Dwyane Wade donates game paycheck to relief effort
Not everyone was sure they should be there.
That was the feeling in the Miami locker room as the Heat got ready to tip off Friday night's game against the Knicks at Madison Square Garden. And it also seemed to be the mood on the court during the game as the Heat was overwhelmed, 104-84, by an inspired Knicks team.
The game was the first professional sporting event in the city since Hurricane Sandy ravaged the area. And the Knicks responded to the challenge.
"This was an emotional game for the city and the energy in the arena was amazing," said Dwyane Wade, who scored 15 points. "The Knicks fed off that. It was a great time to let the fans and the community forget about things for a few hours."
Wade donated his paycheck from the game -- nearly $210,000 -- to the relief fund. Friday morning, he told reporters he didn't think the game should be played.
On Thursday, the NBA postponed the Knicks' season opener against the Nets at Barclays Center. And Friday, just two hours before tip-off, the city announced that it was canceling Sunday's New York City Marathon.
Wade said he was so sure the game would be postponed that he didn't even pack until after practice Thursday. After the Heat landed in Newark on Thursday, it took three hours to get to the team's hotel in Manhattan. That's when Wade said the feeling hit him that they shouldn't be there.

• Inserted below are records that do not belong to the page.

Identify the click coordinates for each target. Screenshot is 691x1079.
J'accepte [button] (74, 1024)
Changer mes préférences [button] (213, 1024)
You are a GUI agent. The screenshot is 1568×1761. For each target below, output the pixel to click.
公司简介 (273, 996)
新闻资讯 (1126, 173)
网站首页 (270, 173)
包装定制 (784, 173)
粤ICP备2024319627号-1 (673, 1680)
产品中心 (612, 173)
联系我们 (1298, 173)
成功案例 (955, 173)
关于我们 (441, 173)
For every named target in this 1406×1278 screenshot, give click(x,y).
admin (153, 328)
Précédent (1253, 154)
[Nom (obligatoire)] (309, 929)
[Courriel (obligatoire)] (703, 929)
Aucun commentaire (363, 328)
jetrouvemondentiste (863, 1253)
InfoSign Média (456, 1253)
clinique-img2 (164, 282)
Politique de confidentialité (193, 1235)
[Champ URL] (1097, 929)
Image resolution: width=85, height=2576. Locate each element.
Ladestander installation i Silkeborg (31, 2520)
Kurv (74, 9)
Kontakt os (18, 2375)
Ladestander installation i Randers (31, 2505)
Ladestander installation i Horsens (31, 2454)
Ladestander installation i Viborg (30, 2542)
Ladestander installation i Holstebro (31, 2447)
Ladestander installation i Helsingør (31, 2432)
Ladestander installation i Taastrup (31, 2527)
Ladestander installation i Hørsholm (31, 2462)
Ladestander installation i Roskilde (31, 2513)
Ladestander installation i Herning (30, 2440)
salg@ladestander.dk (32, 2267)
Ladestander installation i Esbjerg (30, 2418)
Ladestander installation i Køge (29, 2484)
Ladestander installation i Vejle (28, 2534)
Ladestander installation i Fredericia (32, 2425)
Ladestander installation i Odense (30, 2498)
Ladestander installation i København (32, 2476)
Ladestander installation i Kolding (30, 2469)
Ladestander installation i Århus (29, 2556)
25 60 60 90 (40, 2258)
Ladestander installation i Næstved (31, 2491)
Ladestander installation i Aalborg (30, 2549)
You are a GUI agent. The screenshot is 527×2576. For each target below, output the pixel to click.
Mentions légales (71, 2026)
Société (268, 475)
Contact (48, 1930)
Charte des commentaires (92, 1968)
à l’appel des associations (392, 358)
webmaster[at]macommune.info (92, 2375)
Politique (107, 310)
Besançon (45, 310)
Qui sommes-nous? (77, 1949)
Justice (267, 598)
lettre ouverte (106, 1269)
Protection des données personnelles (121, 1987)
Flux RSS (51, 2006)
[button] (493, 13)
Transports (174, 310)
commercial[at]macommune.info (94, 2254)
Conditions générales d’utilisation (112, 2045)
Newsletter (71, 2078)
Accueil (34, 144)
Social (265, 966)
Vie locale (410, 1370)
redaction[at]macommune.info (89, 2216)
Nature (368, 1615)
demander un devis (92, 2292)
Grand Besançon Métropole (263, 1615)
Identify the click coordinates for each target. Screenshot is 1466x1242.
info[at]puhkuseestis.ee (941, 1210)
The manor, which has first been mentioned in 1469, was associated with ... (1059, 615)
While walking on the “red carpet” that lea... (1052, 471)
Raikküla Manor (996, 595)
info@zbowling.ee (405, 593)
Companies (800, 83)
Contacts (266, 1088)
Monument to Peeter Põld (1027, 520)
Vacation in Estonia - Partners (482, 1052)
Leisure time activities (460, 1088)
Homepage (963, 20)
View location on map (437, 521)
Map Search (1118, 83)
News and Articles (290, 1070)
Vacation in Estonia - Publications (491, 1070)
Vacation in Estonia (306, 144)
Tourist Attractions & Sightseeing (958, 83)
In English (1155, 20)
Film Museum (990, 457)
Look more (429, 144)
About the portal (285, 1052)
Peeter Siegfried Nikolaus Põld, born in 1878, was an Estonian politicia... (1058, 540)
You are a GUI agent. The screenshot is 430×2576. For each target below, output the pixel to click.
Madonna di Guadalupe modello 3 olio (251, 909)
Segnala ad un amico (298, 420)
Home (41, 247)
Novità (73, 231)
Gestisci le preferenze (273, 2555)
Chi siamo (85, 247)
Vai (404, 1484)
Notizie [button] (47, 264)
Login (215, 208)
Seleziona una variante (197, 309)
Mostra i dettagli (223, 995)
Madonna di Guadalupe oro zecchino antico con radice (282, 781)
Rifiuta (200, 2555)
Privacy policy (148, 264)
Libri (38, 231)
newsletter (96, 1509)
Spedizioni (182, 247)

"If we're in a car and we're in traffic for three hours, what are the other people who are really affected by this, what are they doing? How are they getting around? How are they moving?" Wade told reporters at the team's morning shootaround. "It was just like, come on, man, we shouldn't be here to play a basketball game. If anything, we should be here to do something to help the city."
LeBron James, who had 23 points and seven rebounds, had said he was kind of "50-50" about playing the game. Afterward, however, he said he was glad to have been a part of it.
"They fed off the city and their fans and everything that has been going on," he said.
Ray Allen said he thought the game was going to be postponed but that once he got here, he decided that playing could be a good thing for New Yorkers.
"It's hard to think that they would run a marathon because so much goes into it, from using bottles of water to cops to volunteers," Allen said before the game. "There's so many people in need right now that it's hard to direct your resources away from that."
He believes playing a basketball game, however, is different and that the upside of playing outweighed the downside.
"I think basketball is so self-contained," Allen said. "You figure there's going to be 18,000 people in here. It's got its own security. I think it can provide a sense of entertainment and source of strength for people . . . I know it's tough times for people in New York, but hopefully, we give them something to at least be excited about."